→ PROMPT
Your output is the line containing "Einwilligungs-Einstellungen (116, 2504)" plus every line after it in the listing, reproduced exactly.

→ DATASET ENTRIES
▽

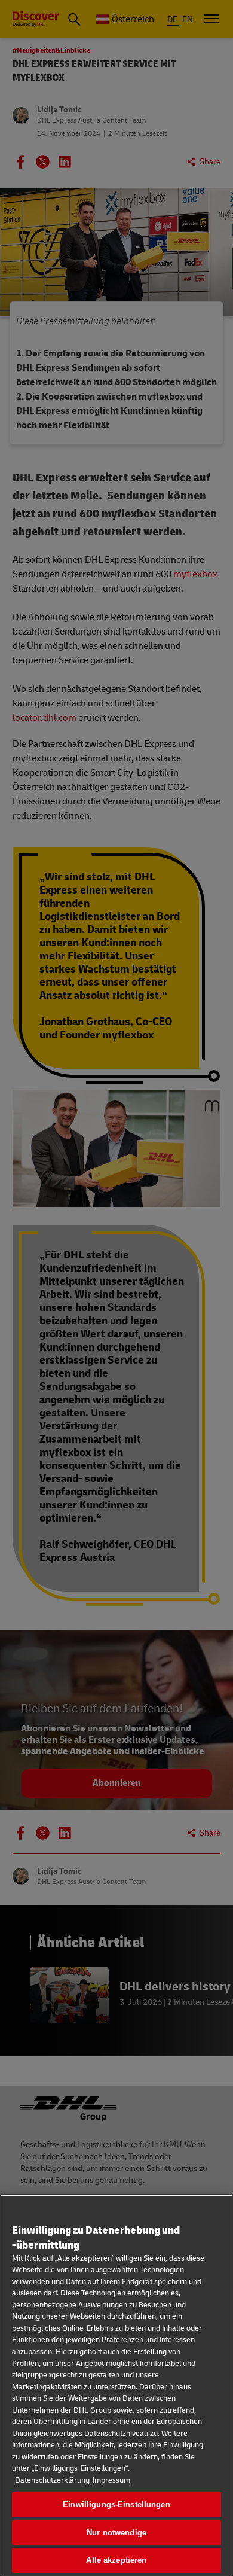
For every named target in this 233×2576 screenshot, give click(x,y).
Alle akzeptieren (116, 2560)
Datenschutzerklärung (52, 2480)
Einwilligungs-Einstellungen (116, 2504)
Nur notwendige (116, 2532)
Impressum (111, 2480)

△

→ WRITTEN RESPONSE
Einwilligungs-Einstellungen (116, 2504)
Nur notwendige (116, 2532)
Impressum (111, 2480)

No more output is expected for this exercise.